### [TEXTAUSZUG]
○ ○ ○
Das Rennwochenende aus Sicht eines Chefmechanikers

Auch die Arbeitskleidung ist genau vorgeschrieben

Während für die Fans ein Rennwochenende der WEC zwei bis drei Tage umfasst, sind es für die Teams vor Ort meist sieben. Was in dieser Zeit genau passiert, haben wir vom Chefmechaniker des Porsche #91 erfahren.

Wie sieht eigentlich ein Rennwochenende aus Sicht der WEC-Teams aus? Mit dieser Frage im Gepäck haben wir beim Saisonfinale in Bahrain dem Porsche-Werksteam über die Schultern geschaut. Christian Moch hat uns einen Einblick gegeben, wie der genaue Ablauf vor Ort ist. Christian ist schon seit 2012 bei Manthey Racing aktiv und war in der Saison 2022 Chefmechaniker beim GTE-Pro Porsche #91.

Reifenwechsel-Training an der #91
Reifenwechsel-Training an der #91

Der Aufwand, um ein WEC-Rennen zu bestreiten, ist groß. Viel Vorbereitung und Logistik sind nötig, damit wir am Ende die Fahrzeuge auf der Strecke sehen können. Christian erzählte uns, dass die ersten Teammitglieder schon fünf Tage vor dem Rennen loslegen mit der Arbeit. Was genau an welchem Tag passiert, verrät die nachfolgende Chronologie:

Tag fünf vor dem Rennen

Die Setup Crew – circa 13 Personen – reist einen Tag vor dem Rest des Teams an. Diese ist am folgenden Setup Tag dann für das Ausladen und den Aufbau vor Ort zuständig. Währenddessen reist der Rest der Crew an.
○ ○ ○
### [VORLIEGENDE DATEN]

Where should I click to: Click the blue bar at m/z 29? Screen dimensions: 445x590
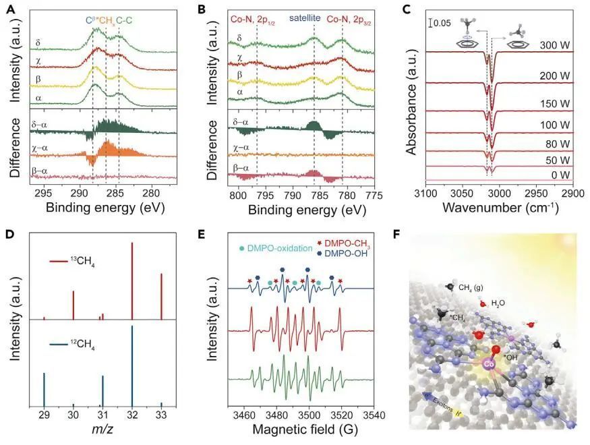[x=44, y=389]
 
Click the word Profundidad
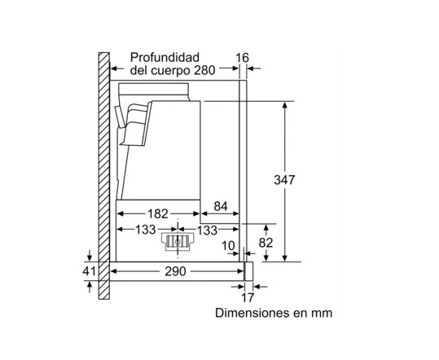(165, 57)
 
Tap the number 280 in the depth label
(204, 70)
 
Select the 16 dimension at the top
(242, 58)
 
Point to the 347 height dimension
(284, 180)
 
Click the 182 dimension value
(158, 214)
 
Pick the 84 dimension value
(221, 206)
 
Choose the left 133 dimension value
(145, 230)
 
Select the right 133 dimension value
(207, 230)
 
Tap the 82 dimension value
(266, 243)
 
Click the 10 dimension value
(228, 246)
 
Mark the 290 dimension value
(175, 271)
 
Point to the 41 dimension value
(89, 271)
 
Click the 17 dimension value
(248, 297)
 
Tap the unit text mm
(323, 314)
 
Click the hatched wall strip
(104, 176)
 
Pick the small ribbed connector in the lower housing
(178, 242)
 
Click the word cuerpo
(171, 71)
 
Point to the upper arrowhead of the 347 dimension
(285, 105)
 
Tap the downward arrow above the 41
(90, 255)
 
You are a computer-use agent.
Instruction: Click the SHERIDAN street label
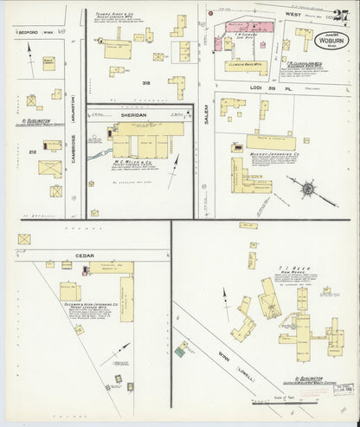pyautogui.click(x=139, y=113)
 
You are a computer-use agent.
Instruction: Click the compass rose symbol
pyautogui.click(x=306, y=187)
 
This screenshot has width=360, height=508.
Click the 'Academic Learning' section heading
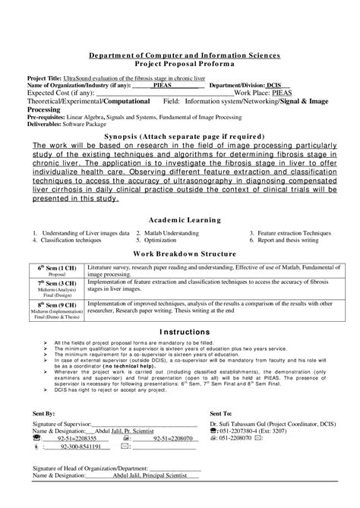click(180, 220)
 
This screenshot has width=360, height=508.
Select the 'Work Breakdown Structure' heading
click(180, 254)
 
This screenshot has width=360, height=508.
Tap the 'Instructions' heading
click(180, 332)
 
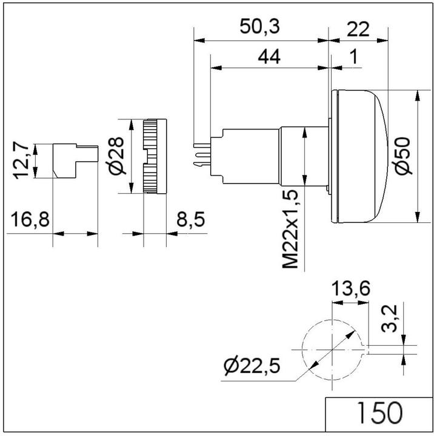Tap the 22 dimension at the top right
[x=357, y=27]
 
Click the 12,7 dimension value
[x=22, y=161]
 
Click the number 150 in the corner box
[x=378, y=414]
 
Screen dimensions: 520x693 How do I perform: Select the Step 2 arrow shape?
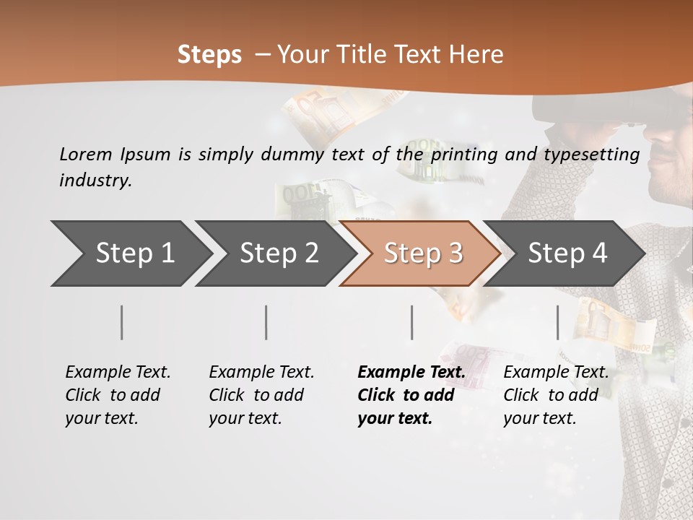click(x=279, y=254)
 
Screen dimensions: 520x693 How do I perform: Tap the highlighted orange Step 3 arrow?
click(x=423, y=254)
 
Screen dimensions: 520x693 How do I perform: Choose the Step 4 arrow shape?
○ ○ ○
### [AUFGABEN]
1. Beantworte zum Text über das Rennwochenende:
(a) Wie viele Tage umfasst ein WEC-Rennwochenende für die Teams vor Ort meist?
(b) Seit welchem Jahr ist Christian Moch bei Manthey Racing aktiv?
(c) Aus wie vielen Personen besteht die Setup Crew ungefähr?
2. Ersetze in den Datensätzen vom Anfang bis einschließlich der Zeile mit „click(x=423, y=254)“ das Wort „heading“ durch „title“ und gib nur diese Zeilen sonst unverändert wieder. Lass die Bilder dabei weg.

### [LÖSUNGEN]
1.
(a) Meist sieben Tage.
(b) Seit 2012.
(c) Aus circa 13 Personen.

2.
Where should I click to: Click the blue bar at m/z 29? Screen dimensions: 445x590
[x=44, y=389]
 
Click the word Profundidad
(165, 57)
 
Tap the number 280 in the depth label
(204, 70)
 
Select the 16 dimension at the top
(242, 58)
 
Point to the 347 height dimension
(284, 180)
 
Click the 182 dimension value
(158, 214)
 
Pick the 84 dimension value
(221, 206)
 
Choose the left 133 dimension value
(145, 230)
 
Select the right 133 dimension value
(207, 230)
 
Tap the 82 dimension value
(266, 243)
 
Click the 10 dimension value
(228, 246)
 
Mark the 290 dimension value
(175, 271)
 
Point to the 41 dimension value
(89, 271)
 
Click the 17 dimension value
(248, 297)
 
Tap the unit text mm
(323, 314)
 
Click the hatched wall strip
(104, 176)
 
Pick the small ribbed connector in the lower housing
(178, 242)
 
Click the word cuerpo
(171, 71)
 
Point to the upper arrowhead of the 347 dimension
(285, 105)
 
Tap the downward arrow above the 41
(90, 255)
 
You are a computer-use agent.
Instruction: Click the SHERIDAN street label
pyautogui.click(x=139, y=113)
 
You are a computer-use agent.
Instruction: Click the compass rose symbol
pyautogui.click(x=306, y=187)
 
This screenshot has width=360, height=508.
Click the 'Academic Learning' section title
click(180, 220)
 
This screenshot has width=360, height=508.
Select the 'Work Breakdown Structure' title
click(180, 254)
 
This screenshot has width=360, height=508.
Tap the 'Instructions' title
click(180, 332)
 
Tap the 22 dimension at the top right
[x=357, y=27]
 
Click the 12,7 dimension value
[x=22, y=161]
 
Click the number 150 in the corner box
[x=378, y=414]
 
Screen dimensions: 520x693 How do I perform: Select the Step 2 arrow shape?
click(x=279, y=254)
 
Screen dimensions: 520x693 How do I perform: Tap the highlighted orange Step 3 arrow?
click(x=423, y=254)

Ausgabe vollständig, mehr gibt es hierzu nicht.